Staple production is easier for gang-bosses to monitor than more diversified farming. Staple production also has lower skill requirements for workers. When demand for staple products is very high -- to feed the proletariat of imperial Rome, to feed the growing cities of late-Medieval Flanders, or to supply the cheap luxuries demanded by early modern England -- slavery or serfdom can emerge even without an extraordinarily high land/labor ratio.
Joel adds that this could answer Krugman's puzzle of why serfdom did not reemerge after the catastrophes of the 1300's crashed the population of Europe.
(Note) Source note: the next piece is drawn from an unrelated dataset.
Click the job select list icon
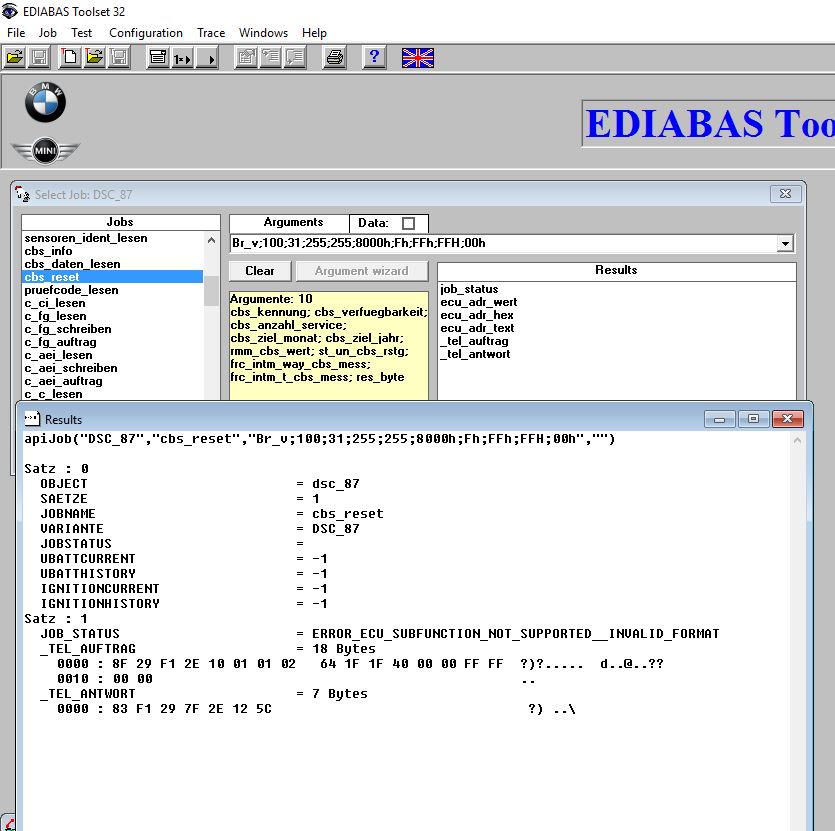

As Carol Deppe mentions in The Resilient Gardener, farmers adapted to the instability of the time by adding many different crops and animals, and this could have made the agriculture system too complex to be managed by slave bosses.
Of course, today plantation slaves have been replaced by industrial machinery. Going back to this link from a few days ago, I used to think this whole system was doomed, but now I think it has an enduring niche. For turning sunlight to physical work, solar panels plus electric motors are more efficient than photosynthesis plus mammalian digestion. Unless there's a universal tech crash, which I doubt, large-scale mechanized agriculture will remain economically sustainable, and reforms to preserve topsoil could make it ecologically sustainable. So the reason to grow food in your backyard is not to save the world, but because it improves your own life.
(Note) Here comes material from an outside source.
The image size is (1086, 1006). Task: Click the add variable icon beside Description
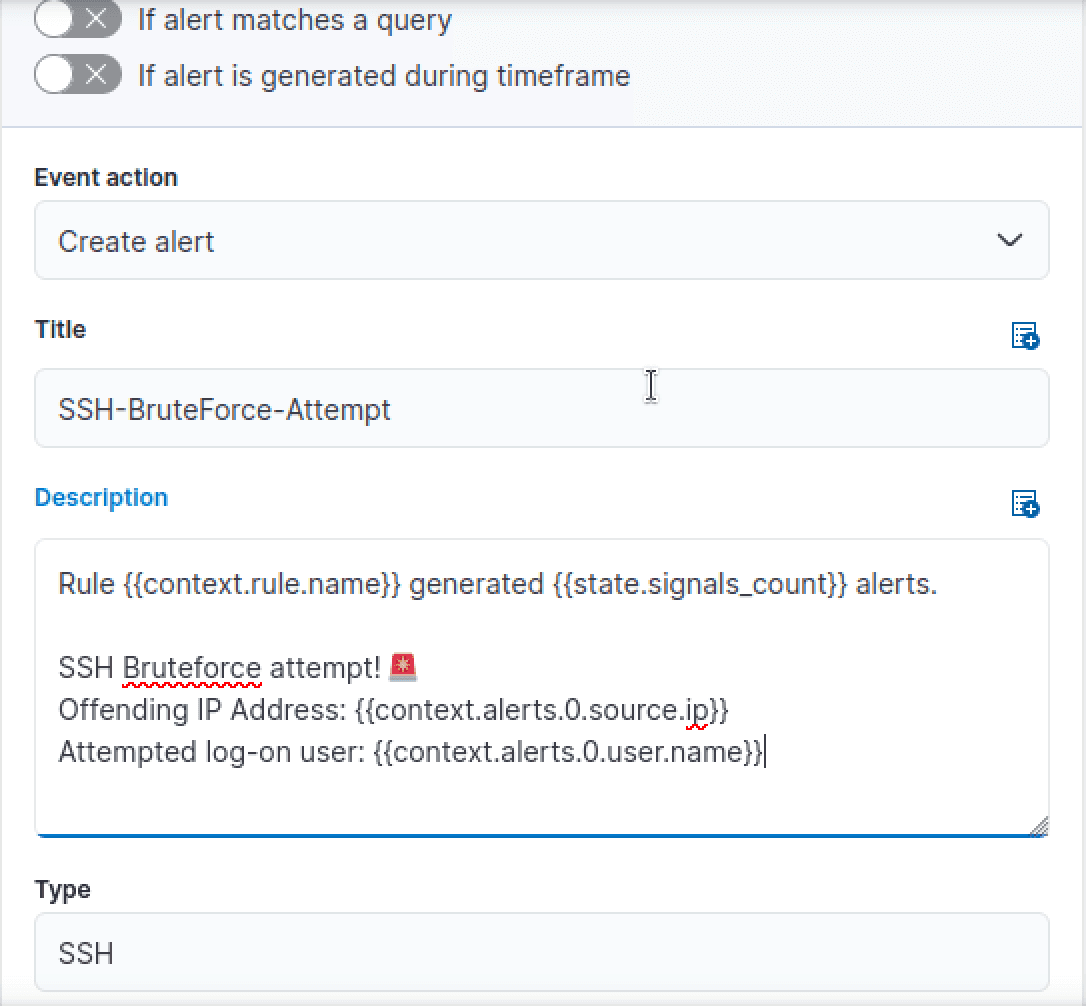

The idea of something called "An Economy" as distinct from the larger society was invented by political philosophers in the eighteenth century as a way of rationalizing certain self-interested, avaricious and greedy behaviors that take place in a market economy which were formerly sanctioned by ethical and moral systems. A totally arbitrary distinction is made between behaviors that are "economic" and hence outside all other spheres of human relationships - political, social, ethical, religious etc. where naked self-interest is expected and justifiable.
From 2003, Paul Krugman on serfdom and population. The idea is, when population density is high, it's cheaper to hire a worker than to feed a slave. When population density is low, the ruling powers have to hold their workers through violence to stop them from running off and being self-sufficient. This is something we'll have to struggle with as global population declines.
The Beer Game, or Why Apple Can't Build iPads in the US. The idea is, if a manufacturing and distribution system is too far-flung, then each part of the system tries to make up for delays by anticipating future orders. This leads to a feedback loop, instability, and failure. So China is good at manufacturing because the supply chains are so dense. I'm wondering how this will change as home-scale fabricators get cheaper and better. Maybe in 20 years a town will decide to specialize in building ultracapacitors or brain implants or airships, with all components made locally by different people in their garages.